===== Given text

Vanilla extract—by bacteria, from plastic
With new E. coli strain, researchers hope to hit two birds with one stone
Scientists from the University of Edinburgh are working on a delicious new way to recycle plastic. In a paper published June 10 in Green Chemistry, the researchers said they bioengineered bacteria to turn plastic into vanillin, the chemical that creates vanilla’s flavor.
After discovering a plastic-eating bacteria in Japan in 2016, a British-led research team developed an enzyme that could break down plastics used in packaging into terephthalic acid. Researchers Joanna Sadler and Stephen Wallace say they’ve now deployed genetically engineered strains of E. coli that break down terephthalic acid into vanillin. The Edinburgh scientists hope the discovery could make plastic recycling more economically viable and help keep plastic bottles out of landfills.
“The global plastic waste crisis is now recognized as one of the most pressing environmental issues facing our planet,” Sadler and Wallace wrote in their report.
Despite the promise of ubiquitous blue recycling containers across the Western world, most plastic ends up in landfills, according to a 2020 report by NPR. That’s because cleaning and recycling used plastic bottles and containers costs more than producing new plastic. Sadler and Wallace focused on what they call upcycling: transforming used plastic into something more valuable through chemistry.
Vanilla beans are the fruit of certain orchid plants. Some years, the forests of Madagascar produce about 80 percent of the world’s vanilla beans. Dependence on the island nation’s production leaves the world vanilla market vulnerable to adverse weather. When a single cyclone in 2017 ripped through the island and damaged an estimated 30 percent of vanilla bean crops, prices soared above $600 per kilogram, competing with the value of silver by weight.

==========
===== Data under study

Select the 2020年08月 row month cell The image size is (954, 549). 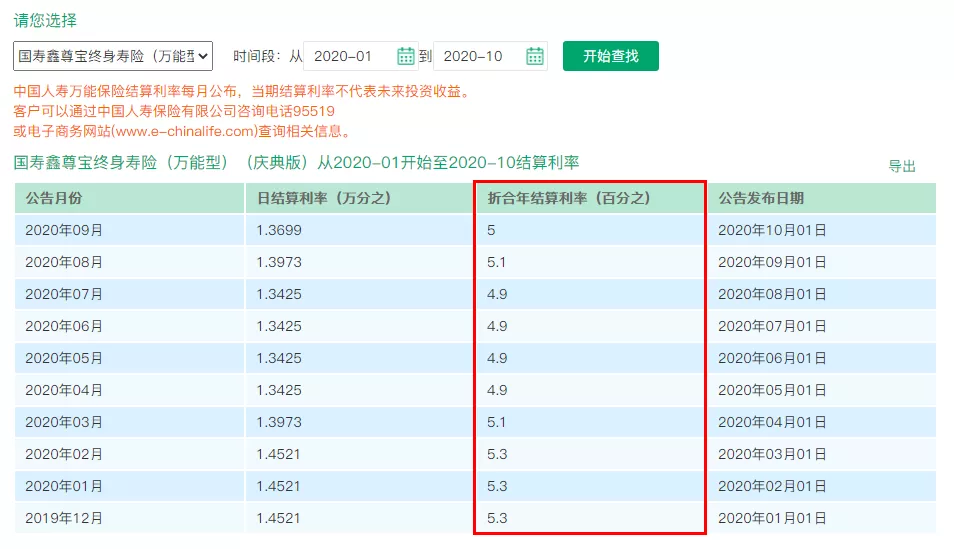pos(129,262)
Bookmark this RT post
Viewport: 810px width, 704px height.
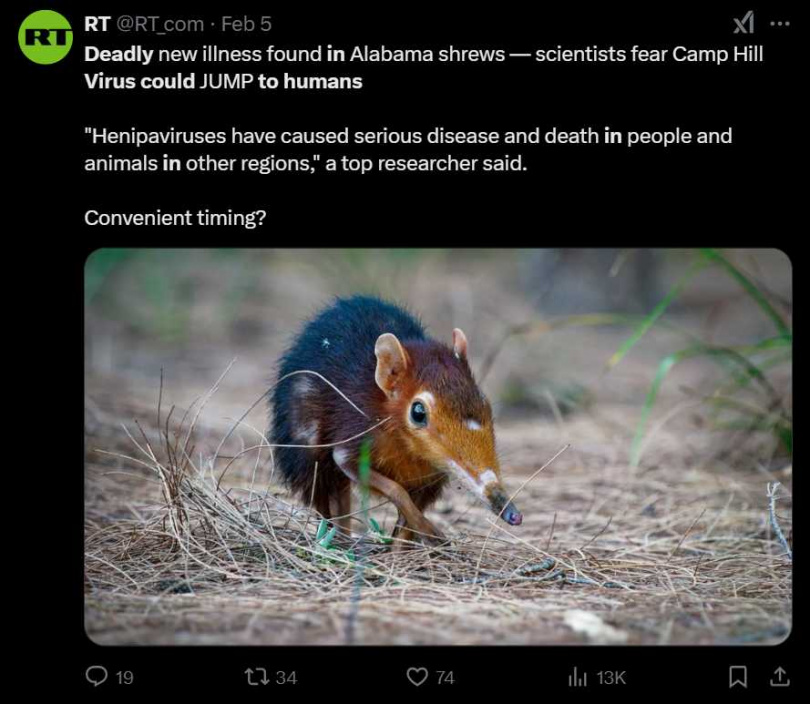click(x=738, y=677)
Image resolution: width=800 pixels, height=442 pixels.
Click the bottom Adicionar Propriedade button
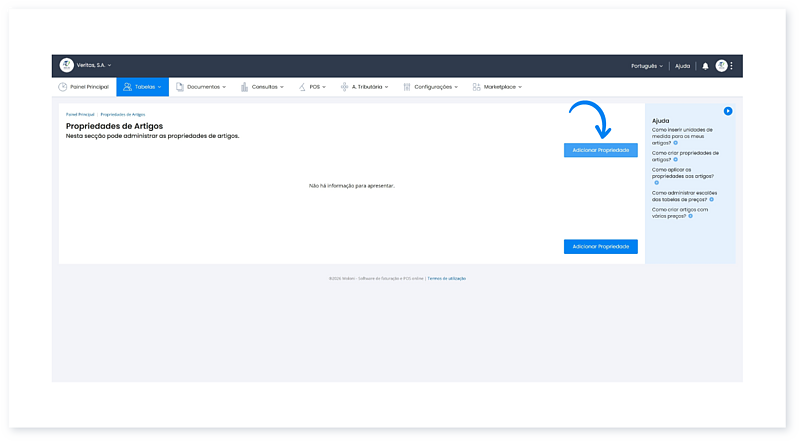600,246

==========

▶ Task requirements
In the text about turning plastic into vanillin, which journal published the Edinburgh researchers' paper? Rely only on the text to respond.

▶ Solved exercise
Green Chemistry